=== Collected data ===
╔══

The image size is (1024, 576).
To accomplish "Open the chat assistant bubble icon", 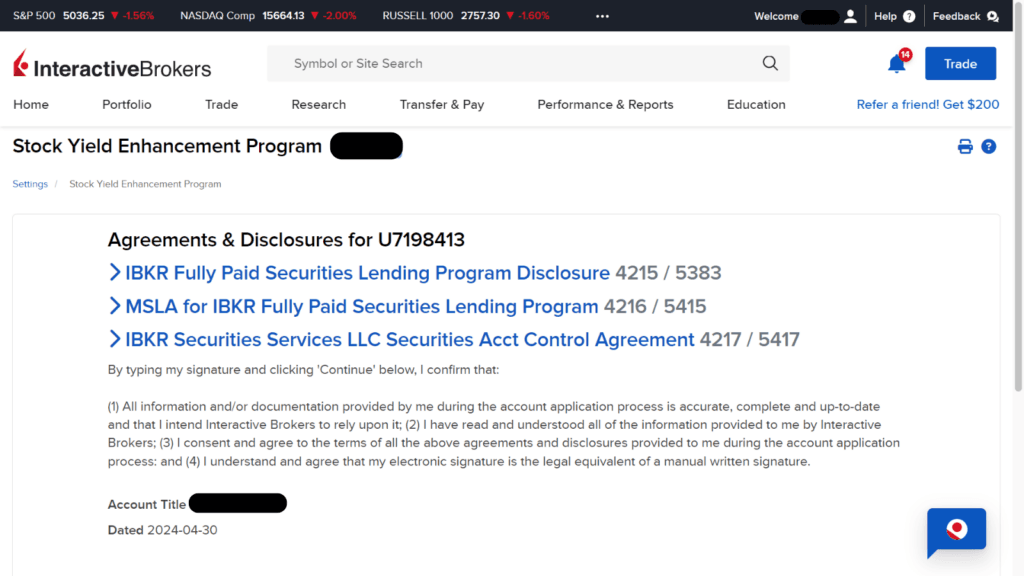I will click(x=956, y=531).
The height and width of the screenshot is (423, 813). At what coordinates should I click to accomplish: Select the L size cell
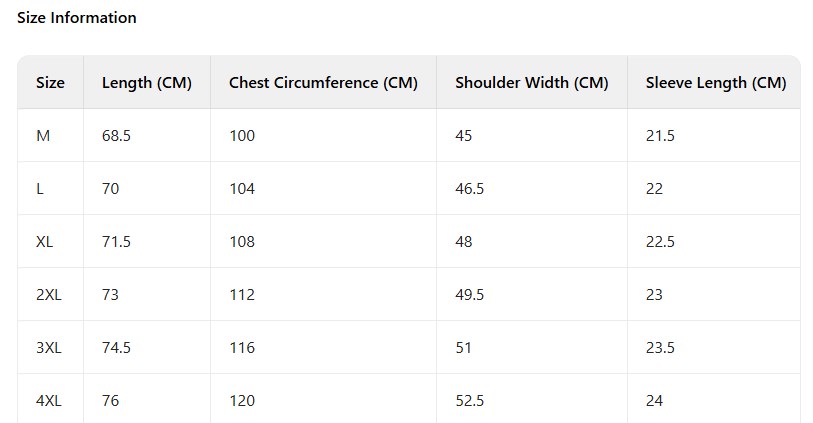pos(40,189)
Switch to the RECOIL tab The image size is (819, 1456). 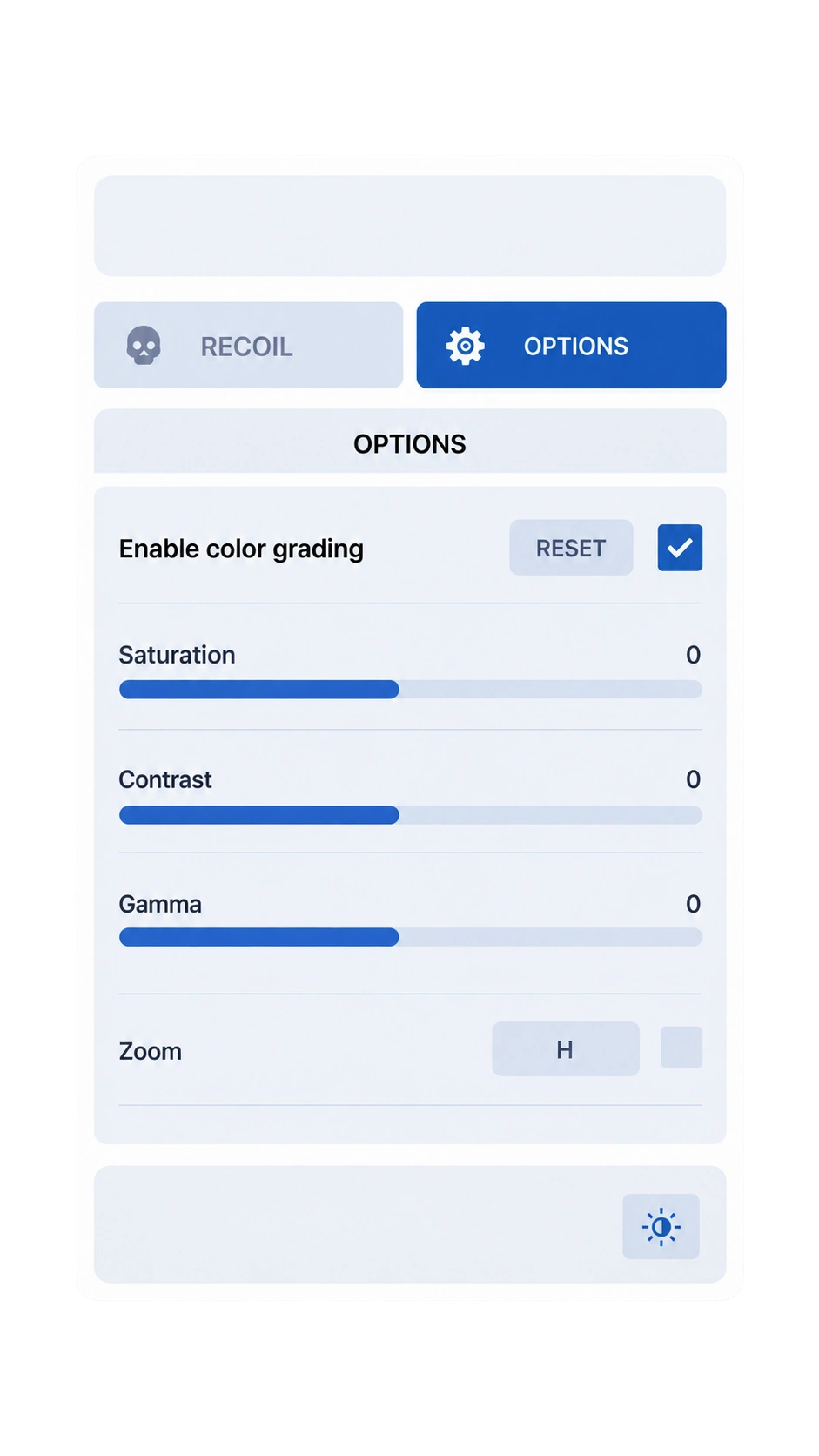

╚══

=== BRIEF ===
Output exactly the lines from the one containing "The height and" through the last line of the records above, both included, and leave out the pictures.

=== RESULT FOR THIS EXERCISE ===
The height and width of the screenshot is (423, 813). At what coordinates should I click to accomplish: Select the L size cell
pos(40,189)
Switch to the RECOIL tab The image size is (819, 1456). 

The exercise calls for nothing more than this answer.